§ Consegna:
Duplica senza modifiche le voci, dall'inizio fino alla riga che contiene "coordinates (713, 784).", inclusa.

===== Dati forniti =====

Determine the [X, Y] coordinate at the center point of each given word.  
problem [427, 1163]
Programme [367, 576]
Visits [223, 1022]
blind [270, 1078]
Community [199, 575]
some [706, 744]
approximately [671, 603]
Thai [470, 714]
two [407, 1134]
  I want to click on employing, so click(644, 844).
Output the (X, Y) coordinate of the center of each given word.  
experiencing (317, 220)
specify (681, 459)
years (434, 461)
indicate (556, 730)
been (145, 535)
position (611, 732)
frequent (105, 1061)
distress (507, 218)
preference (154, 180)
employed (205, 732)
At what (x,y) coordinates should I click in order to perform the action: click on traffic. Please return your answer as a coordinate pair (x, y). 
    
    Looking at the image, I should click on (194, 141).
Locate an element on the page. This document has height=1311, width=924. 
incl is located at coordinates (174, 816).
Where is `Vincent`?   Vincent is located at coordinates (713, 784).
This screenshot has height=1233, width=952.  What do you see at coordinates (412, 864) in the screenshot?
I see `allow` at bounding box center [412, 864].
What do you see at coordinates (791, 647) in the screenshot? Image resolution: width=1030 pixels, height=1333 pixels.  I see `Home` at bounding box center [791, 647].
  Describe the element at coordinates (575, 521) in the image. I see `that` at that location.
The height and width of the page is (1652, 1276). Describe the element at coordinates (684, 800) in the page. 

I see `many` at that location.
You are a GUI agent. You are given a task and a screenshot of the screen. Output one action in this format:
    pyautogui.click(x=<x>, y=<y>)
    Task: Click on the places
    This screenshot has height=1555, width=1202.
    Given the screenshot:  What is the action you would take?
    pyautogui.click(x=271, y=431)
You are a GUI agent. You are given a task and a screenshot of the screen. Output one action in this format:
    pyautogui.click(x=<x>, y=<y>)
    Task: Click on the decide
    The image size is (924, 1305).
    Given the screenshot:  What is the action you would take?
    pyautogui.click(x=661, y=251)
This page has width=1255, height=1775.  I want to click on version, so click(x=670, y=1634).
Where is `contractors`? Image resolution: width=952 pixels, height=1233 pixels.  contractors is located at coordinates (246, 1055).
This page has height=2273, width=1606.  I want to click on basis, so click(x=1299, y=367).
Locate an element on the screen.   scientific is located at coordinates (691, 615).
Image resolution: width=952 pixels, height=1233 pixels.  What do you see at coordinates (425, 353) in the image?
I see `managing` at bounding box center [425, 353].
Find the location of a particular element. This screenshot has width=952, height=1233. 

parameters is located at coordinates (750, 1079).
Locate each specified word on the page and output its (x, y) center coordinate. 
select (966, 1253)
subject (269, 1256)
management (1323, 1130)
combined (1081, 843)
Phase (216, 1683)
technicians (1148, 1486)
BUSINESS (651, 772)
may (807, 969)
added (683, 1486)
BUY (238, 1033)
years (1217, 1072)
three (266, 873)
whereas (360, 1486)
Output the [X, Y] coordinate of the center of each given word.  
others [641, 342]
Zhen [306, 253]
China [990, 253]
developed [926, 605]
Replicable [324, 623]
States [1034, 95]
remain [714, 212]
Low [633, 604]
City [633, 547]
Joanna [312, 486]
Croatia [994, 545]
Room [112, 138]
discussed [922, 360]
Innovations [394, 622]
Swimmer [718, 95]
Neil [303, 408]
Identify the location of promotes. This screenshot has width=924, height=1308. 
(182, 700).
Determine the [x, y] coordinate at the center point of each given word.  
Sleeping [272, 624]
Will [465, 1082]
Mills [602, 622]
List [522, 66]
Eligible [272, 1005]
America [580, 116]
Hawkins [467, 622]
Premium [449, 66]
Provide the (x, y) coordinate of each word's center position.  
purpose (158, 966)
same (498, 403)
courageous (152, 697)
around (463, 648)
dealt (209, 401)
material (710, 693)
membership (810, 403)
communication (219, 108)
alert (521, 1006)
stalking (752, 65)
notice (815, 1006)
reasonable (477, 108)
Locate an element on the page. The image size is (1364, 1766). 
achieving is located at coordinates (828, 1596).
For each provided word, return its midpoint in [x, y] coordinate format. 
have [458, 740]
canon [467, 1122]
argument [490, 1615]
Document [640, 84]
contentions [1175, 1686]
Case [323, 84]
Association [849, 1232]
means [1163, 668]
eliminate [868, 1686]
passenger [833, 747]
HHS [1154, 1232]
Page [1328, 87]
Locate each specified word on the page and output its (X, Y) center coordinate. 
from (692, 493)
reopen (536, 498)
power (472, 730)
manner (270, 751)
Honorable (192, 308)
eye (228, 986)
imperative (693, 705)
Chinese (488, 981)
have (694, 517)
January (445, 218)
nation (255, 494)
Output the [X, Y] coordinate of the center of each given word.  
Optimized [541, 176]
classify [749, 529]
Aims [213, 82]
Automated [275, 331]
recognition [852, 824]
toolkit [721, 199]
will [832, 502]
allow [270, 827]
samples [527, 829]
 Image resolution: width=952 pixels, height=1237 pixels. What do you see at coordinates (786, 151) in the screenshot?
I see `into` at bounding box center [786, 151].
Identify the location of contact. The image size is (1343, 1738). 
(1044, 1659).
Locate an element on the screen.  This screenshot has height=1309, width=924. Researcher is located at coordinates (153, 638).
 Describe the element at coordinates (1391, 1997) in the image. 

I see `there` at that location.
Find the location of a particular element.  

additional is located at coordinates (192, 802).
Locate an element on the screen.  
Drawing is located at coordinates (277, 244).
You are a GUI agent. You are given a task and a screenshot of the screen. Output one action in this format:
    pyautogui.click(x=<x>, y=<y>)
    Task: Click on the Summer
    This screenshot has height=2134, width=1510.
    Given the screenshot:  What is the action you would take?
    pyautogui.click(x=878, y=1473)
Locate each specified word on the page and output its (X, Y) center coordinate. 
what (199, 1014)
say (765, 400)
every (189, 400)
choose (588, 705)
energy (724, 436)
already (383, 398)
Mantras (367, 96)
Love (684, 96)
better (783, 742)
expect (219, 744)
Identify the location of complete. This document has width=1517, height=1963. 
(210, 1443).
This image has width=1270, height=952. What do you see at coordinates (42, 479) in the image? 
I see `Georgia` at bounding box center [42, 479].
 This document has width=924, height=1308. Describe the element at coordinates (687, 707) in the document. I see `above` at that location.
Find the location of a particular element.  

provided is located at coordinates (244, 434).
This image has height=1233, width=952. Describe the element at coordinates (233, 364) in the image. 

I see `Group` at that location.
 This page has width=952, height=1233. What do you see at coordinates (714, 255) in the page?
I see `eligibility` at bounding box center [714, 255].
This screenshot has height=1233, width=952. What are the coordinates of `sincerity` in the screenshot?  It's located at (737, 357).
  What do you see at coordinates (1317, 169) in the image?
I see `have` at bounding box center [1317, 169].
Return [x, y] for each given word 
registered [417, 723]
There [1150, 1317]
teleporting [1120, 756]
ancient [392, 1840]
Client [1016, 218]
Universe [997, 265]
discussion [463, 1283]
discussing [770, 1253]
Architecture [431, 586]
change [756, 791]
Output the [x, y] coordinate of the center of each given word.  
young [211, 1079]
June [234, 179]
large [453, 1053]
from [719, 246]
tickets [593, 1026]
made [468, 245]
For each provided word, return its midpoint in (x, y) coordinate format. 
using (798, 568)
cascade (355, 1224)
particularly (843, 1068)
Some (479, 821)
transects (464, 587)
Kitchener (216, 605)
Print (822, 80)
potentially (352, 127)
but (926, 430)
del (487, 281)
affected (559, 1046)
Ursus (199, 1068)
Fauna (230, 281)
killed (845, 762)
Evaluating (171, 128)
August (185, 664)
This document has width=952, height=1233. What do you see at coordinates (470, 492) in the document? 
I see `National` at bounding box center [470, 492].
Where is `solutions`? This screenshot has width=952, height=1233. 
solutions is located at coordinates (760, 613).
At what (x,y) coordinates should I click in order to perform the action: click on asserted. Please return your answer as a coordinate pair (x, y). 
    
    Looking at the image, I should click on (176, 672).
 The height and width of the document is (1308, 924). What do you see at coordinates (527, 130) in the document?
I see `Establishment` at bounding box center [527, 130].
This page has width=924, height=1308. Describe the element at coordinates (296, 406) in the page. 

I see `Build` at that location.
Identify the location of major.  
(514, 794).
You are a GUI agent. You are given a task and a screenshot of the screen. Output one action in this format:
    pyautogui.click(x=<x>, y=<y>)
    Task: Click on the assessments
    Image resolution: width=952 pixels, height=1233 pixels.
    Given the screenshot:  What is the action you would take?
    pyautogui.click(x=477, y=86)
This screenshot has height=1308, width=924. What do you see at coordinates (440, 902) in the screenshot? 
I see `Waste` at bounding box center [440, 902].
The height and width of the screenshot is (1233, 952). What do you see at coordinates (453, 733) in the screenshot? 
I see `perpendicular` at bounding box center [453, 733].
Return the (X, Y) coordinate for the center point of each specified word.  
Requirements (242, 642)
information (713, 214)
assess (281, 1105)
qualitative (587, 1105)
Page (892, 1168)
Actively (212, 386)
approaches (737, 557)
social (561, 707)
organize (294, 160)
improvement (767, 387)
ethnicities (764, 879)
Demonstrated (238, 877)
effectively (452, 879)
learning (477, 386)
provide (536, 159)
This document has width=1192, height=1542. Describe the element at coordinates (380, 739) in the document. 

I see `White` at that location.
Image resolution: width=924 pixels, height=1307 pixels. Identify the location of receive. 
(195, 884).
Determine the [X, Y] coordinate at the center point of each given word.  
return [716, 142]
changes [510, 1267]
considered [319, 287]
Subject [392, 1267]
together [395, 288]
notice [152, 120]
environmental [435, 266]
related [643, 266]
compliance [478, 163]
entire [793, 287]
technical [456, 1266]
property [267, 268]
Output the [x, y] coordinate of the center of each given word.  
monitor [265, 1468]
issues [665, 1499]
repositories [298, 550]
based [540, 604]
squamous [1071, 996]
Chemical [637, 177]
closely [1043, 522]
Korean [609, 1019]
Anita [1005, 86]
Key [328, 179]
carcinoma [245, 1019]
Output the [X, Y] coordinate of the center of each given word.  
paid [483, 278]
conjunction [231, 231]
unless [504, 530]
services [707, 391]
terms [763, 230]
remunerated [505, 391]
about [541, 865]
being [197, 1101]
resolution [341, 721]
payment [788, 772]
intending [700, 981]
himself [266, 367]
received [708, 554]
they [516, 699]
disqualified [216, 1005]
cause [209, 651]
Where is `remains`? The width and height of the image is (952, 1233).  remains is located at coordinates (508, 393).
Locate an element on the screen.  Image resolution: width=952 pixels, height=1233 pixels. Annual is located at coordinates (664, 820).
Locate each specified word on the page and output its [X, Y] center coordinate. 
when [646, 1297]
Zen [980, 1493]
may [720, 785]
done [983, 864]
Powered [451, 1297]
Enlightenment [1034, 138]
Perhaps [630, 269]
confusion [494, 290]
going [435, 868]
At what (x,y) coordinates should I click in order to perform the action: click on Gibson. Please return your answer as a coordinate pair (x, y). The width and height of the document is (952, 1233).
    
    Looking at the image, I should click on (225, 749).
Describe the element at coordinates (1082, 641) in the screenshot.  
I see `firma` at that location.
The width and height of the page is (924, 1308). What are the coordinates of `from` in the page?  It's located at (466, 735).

=====

§ Soluzione:
Determine the [X, Y] coordinate at the center point of each given word.  
problem [427, 1163]
Programme [367, 576]
Visits [223, 1022]
blind [270, 1078]
Community [199, 575]
some [706, 744]
approximately [671, 603]
Thai [470, 714]
two [407, 1134]
  I want to click on employing, so click(644, 844).
Output the (X, Y) coordinate of the center of each given word.  
experiencing (317, 220)
specify (681, 459)
years (434, 461)
indicate (556, 730)
been (145, 535)
position (611, 732)
frequent (105, 1061)
distress (507, 218)
preference (154, 180)
employed (205, 732)
At what (x,y) coordinates should I click in order to perform the action: click on traffic. Please return your answer as a coordinate pair (x, y). 
    
    Looking at the image, I should click on (194, 141).
Locate an element on the page. This document has height=1311, width=924. 
incl is located at coordinates (174, 816).
Where is `Vincent`?   Vincent is located at coordinates (713, 784).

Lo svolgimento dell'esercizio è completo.